▸ **EXERCISE TASK**:
List every line in the entries below that contains the word "magnifier". Case counts.
:: DATA EXCERPTS ::
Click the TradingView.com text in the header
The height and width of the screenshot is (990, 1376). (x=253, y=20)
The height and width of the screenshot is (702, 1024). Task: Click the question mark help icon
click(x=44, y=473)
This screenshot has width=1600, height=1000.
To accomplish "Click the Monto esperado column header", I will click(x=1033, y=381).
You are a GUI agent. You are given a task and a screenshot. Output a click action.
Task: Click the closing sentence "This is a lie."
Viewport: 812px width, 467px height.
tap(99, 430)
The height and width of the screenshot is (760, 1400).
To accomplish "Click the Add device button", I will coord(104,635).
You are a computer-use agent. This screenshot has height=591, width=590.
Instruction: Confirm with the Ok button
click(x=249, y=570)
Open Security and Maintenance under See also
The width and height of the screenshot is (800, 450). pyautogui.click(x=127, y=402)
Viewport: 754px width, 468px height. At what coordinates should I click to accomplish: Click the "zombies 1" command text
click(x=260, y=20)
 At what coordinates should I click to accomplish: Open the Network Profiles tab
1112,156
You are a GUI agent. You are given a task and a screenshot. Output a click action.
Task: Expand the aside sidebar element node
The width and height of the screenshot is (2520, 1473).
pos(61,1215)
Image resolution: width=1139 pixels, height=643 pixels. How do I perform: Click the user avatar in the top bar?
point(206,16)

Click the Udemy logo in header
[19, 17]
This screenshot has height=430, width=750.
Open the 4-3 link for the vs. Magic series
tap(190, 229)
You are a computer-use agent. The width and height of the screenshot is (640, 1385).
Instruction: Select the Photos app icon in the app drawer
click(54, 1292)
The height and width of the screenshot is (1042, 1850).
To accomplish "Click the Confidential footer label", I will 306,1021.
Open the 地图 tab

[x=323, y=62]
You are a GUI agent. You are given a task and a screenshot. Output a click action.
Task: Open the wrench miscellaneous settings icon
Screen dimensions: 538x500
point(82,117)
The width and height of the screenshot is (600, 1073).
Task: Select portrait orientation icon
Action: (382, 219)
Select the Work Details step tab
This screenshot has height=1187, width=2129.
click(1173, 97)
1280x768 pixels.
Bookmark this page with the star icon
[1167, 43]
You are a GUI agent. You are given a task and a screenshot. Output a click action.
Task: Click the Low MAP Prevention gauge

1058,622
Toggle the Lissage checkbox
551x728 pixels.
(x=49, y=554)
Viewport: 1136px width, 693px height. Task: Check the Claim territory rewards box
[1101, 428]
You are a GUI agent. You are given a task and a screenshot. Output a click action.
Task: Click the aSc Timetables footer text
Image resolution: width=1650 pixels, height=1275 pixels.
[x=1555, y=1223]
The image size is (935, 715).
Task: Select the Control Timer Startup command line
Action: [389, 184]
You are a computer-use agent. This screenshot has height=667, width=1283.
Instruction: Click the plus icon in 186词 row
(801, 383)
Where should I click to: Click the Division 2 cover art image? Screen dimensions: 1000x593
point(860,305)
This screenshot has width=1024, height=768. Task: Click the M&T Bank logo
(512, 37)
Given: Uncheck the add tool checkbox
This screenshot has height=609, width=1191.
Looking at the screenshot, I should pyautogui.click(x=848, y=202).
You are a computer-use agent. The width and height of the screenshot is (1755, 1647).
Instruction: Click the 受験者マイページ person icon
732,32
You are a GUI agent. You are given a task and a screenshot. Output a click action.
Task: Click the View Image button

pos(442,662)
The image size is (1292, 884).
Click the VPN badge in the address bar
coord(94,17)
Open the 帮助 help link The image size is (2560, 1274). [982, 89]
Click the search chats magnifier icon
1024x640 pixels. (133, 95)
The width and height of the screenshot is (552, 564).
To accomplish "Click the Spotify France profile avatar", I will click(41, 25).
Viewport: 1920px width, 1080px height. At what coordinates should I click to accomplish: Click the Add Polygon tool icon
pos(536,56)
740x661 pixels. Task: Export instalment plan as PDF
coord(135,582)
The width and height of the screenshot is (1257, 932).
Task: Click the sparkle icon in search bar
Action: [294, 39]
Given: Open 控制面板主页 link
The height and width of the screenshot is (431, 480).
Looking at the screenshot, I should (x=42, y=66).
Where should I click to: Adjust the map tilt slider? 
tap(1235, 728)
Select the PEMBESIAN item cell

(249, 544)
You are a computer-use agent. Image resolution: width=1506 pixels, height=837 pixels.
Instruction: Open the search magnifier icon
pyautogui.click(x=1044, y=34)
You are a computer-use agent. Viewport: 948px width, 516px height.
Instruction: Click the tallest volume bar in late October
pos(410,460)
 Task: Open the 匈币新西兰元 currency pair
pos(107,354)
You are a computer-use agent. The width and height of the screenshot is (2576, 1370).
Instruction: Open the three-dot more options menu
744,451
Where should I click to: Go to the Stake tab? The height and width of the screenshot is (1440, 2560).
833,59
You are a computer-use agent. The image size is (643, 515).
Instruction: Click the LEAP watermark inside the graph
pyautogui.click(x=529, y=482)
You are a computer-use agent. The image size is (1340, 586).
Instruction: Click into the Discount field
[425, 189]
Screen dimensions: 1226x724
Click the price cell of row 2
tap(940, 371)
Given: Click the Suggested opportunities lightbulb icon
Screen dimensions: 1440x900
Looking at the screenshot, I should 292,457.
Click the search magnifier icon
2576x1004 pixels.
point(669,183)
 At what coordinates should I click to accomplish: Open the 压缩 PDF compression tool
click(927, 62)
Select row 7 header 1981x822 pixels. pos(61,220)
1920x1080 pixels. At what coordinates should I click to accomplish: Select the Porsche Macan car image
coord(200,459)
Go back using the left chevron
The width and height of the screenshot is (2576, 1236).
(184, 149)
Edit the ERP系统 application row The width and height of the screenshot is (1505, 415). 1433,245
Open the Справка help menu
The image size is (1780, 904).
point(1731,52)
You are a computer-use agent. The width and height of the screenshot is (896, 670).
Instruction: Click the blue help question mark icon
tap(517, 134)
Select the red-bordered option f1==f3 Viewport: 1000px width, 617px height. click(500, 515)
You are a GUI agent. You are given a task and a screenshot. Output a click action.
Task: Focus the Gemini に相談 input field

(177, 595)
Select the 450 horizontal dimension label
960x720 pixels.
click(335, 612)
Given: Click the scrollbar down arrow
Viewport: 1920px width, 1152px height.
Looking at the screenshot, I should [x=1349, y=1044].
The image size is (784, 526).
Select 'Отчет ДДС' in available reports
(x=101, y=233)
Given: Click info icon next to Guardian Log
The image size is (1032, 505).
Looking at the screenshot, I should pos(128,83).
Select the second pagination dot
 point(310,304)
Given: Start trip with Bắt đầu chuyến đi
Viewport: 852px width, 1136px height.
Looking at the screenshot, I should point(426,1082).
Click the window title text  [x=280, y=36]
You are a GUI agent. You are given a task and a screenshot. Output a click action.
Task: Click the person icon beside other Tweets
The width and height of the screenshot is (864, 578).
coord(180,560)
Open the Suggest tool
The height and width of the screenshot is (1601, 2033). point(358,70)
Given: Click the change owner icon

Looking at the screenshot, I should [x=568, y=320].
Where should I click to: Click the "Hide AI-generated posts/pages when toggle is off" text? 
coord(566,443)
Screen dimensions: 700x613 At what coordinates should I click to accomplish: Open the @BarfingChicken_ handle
:::
▸ **TASK ANSWER**:
Click the search chats magnifier icon
Instruction: Open the search magnifier icon
Click the search magnifier icon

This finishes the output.